• [Dataset entries]:

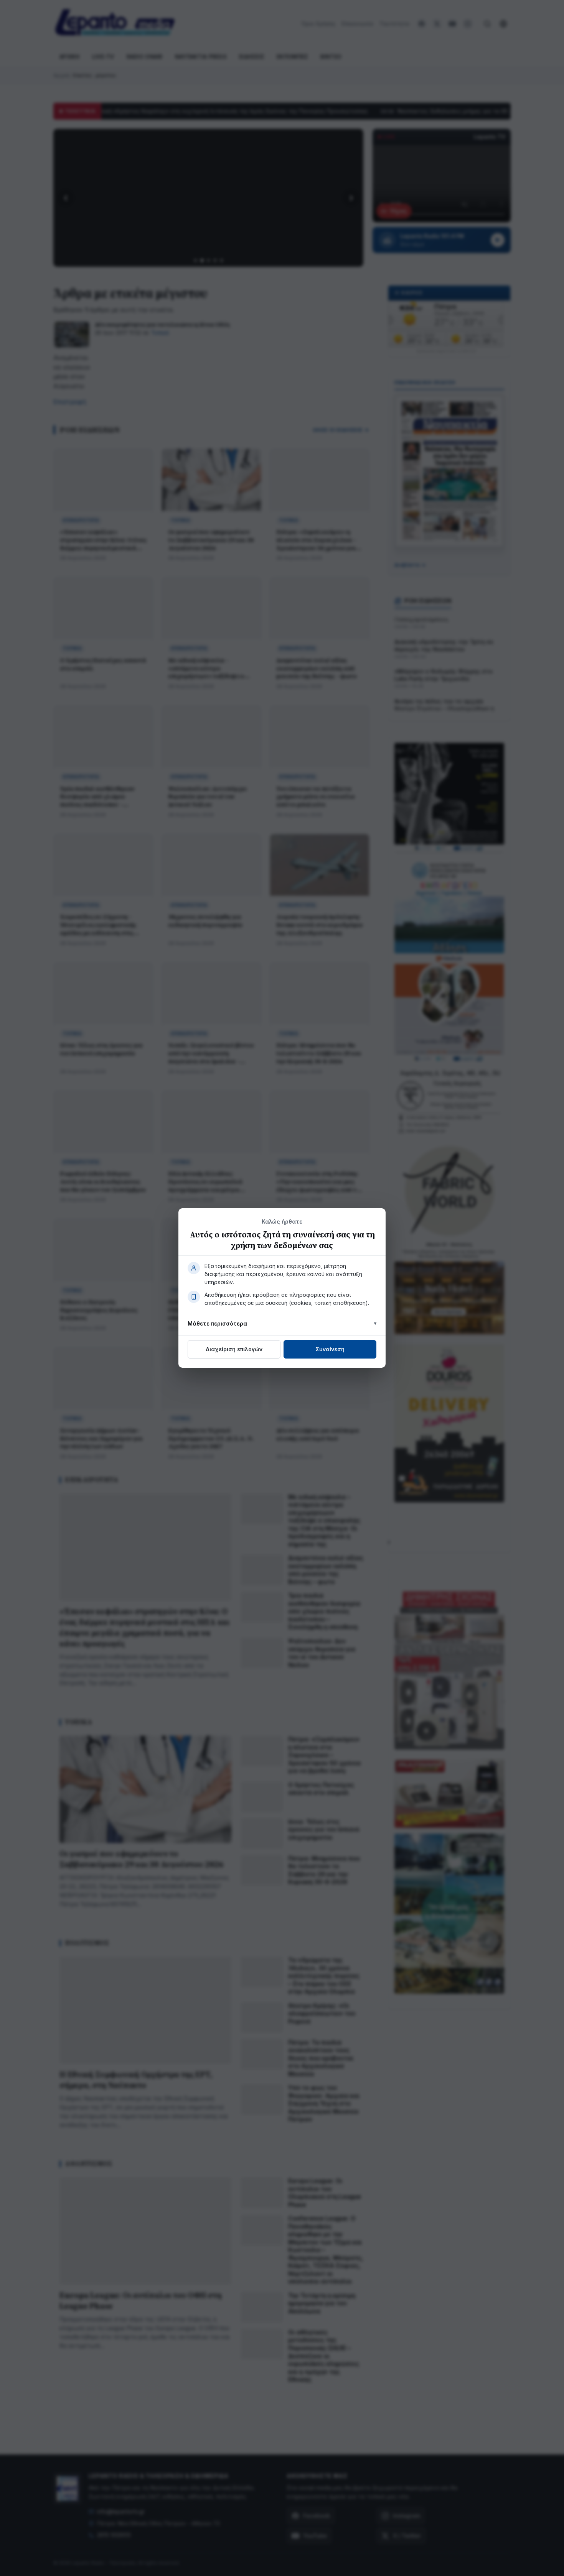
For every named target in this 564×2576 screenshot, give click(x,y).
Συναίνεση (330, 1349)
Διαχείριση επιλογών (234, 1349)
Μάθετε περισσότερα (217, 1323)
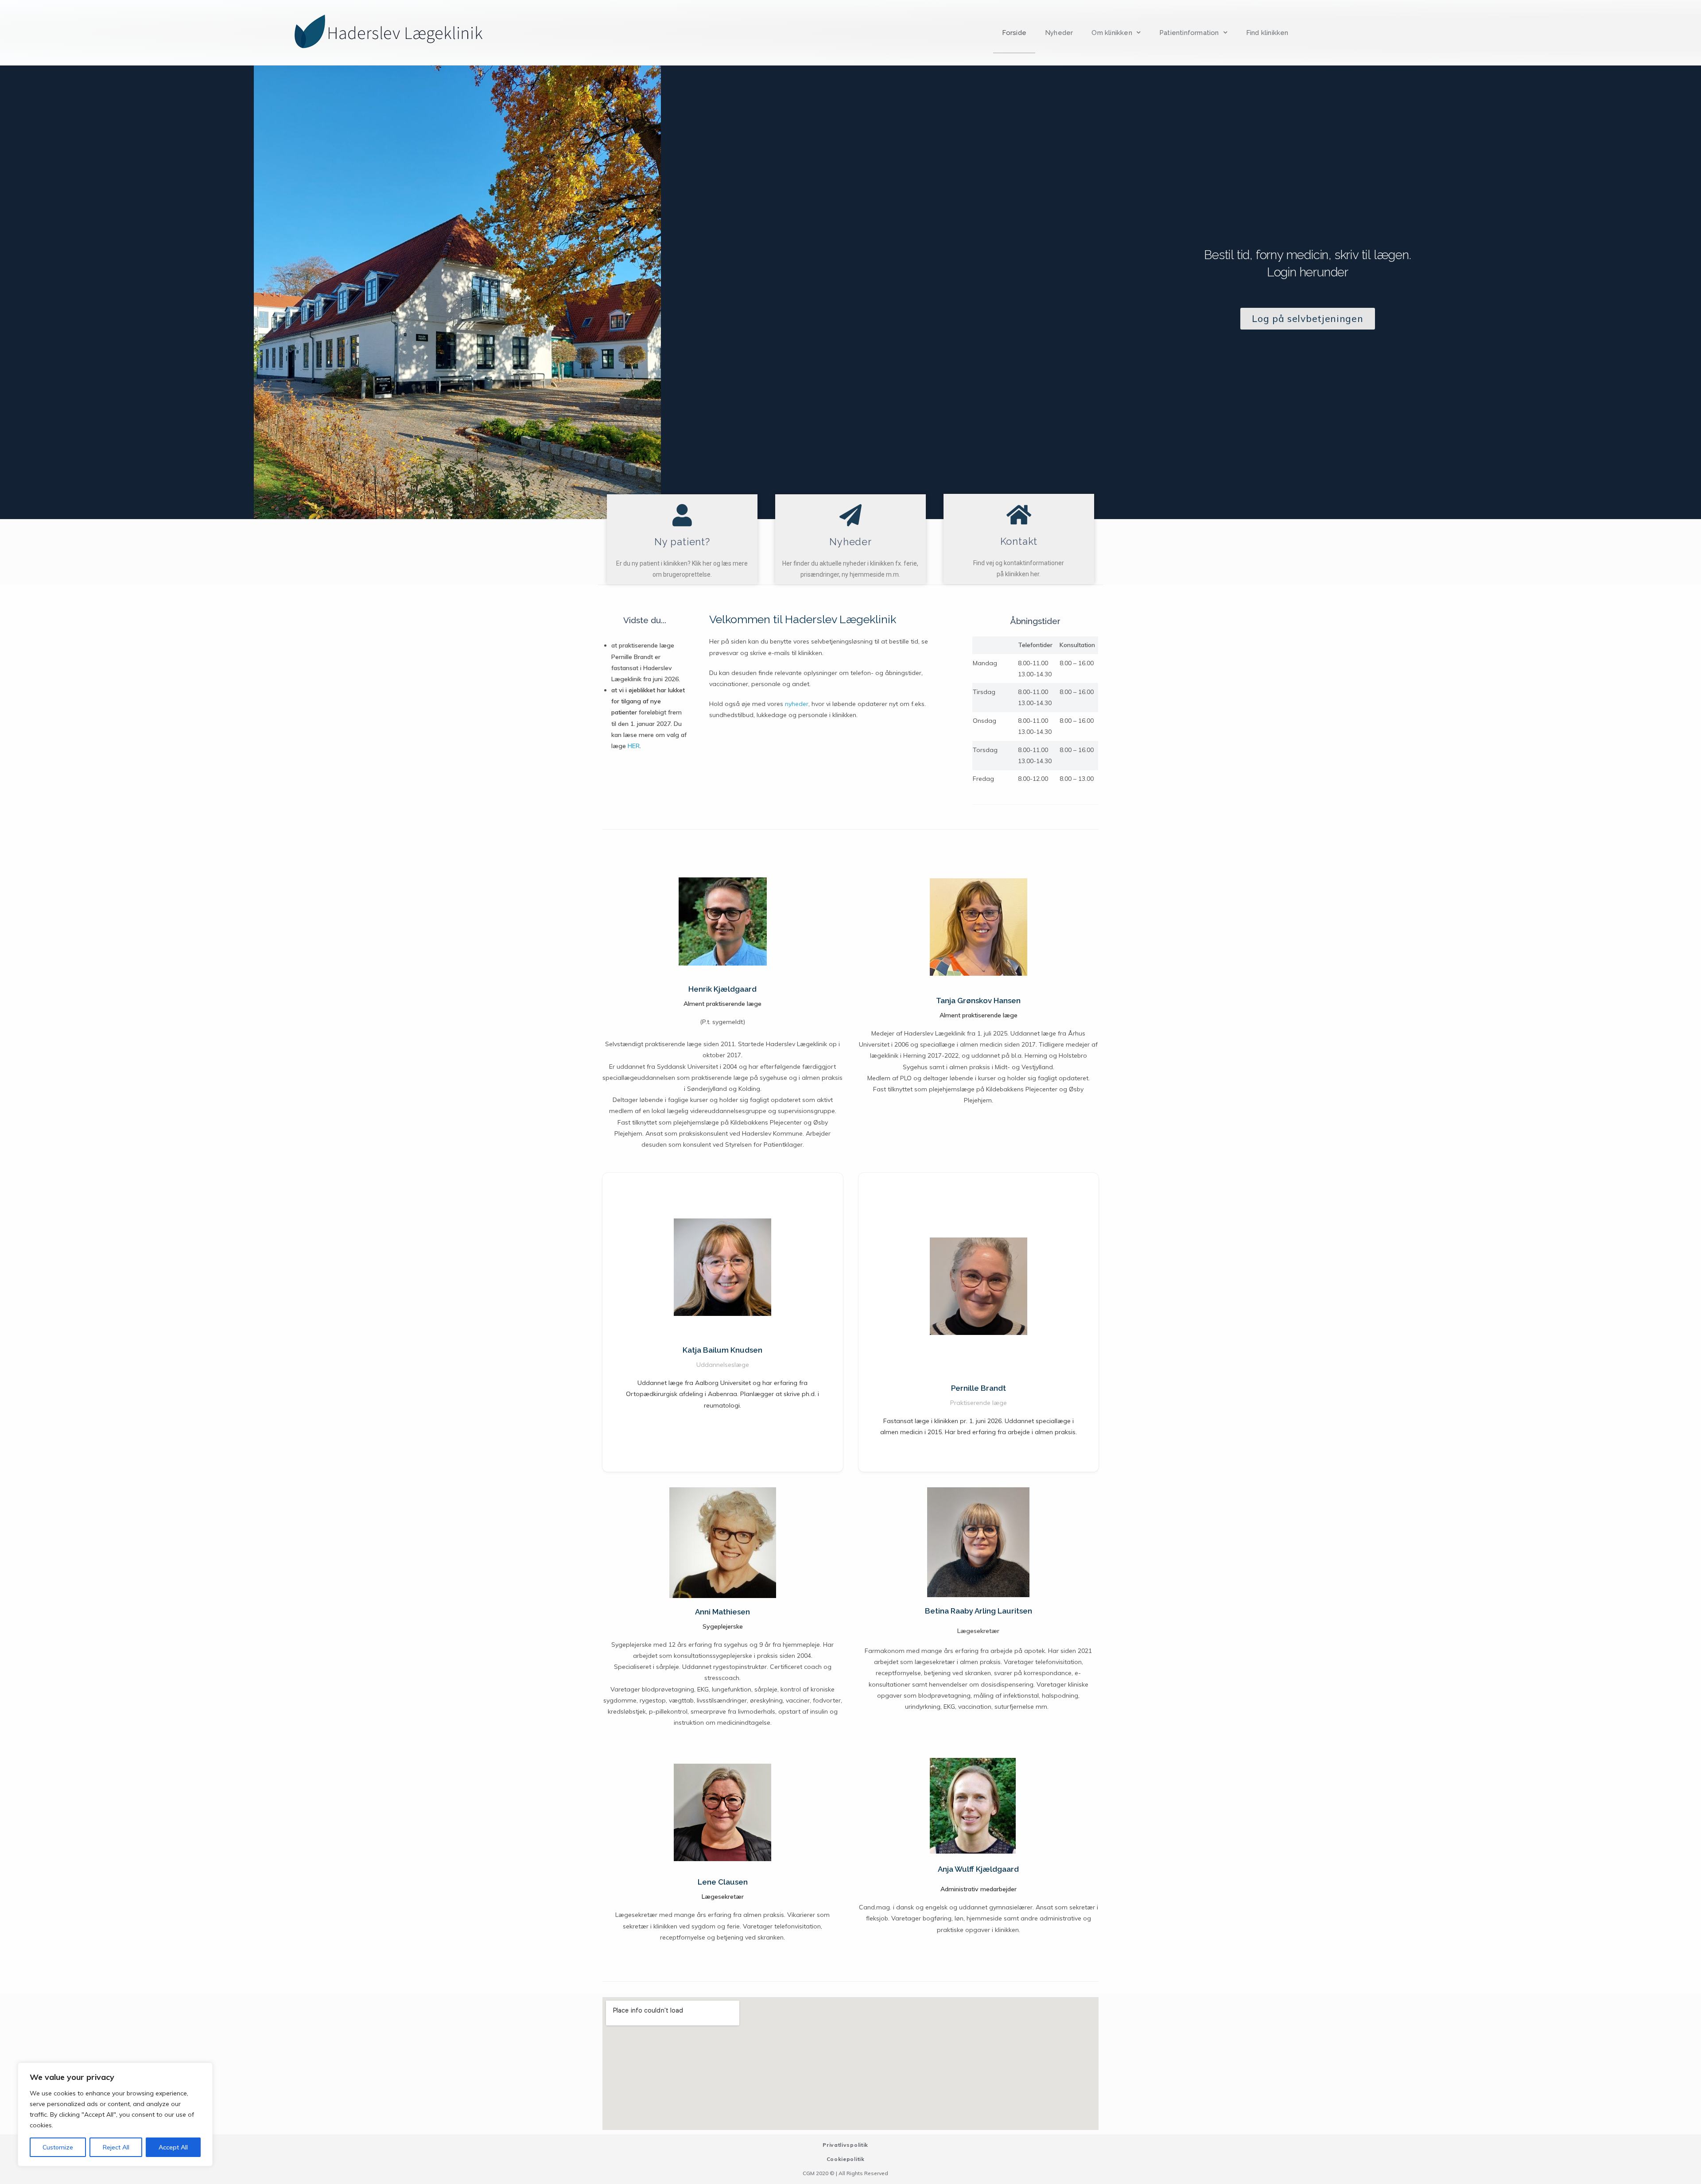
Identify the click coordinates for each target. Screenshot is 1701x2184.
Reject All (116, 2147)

==

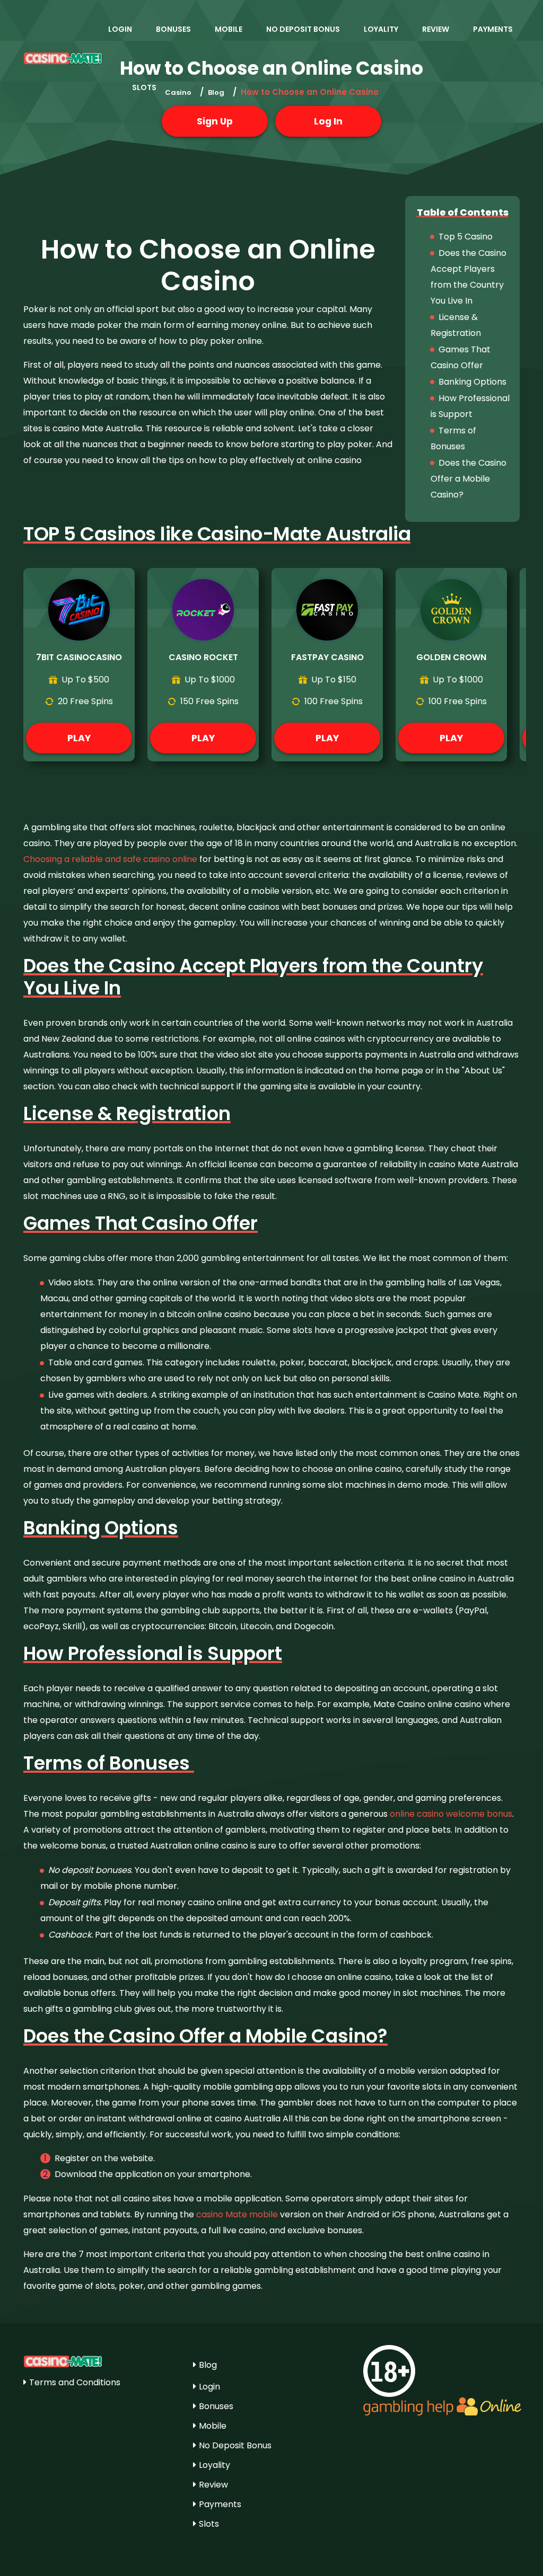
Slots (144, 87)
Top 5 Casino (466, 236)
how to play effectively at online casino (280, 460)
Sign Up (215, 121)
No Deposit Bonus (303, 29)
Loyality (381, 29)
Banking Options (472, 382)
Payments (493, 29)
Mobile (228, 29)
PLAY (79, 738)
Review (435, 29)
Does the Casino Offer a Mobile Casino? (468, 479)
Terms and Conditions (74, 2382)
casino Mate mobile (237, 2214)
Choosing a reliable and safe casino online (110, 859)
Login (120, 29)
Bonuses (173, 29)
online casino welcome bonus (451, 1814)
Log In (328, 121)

---

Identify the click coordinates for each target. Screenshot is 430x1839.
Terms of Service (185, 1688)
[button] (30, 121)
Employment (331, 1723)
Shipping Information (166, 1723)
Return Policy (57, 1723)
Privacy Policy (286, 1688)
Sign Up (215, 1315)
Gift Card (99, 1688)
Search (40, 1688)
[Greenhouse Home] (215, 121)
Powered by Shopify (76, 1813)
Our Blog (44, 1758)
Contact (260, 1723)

• [Task prompt]:
All lines of the records above that carry the word "each" should be listed.

• [Solution to this exercise]:
Identify the click coordinates for each target. Screenshot is 1701x2184.
Identify the click coordinates for each target. Screenshot is 430x1839.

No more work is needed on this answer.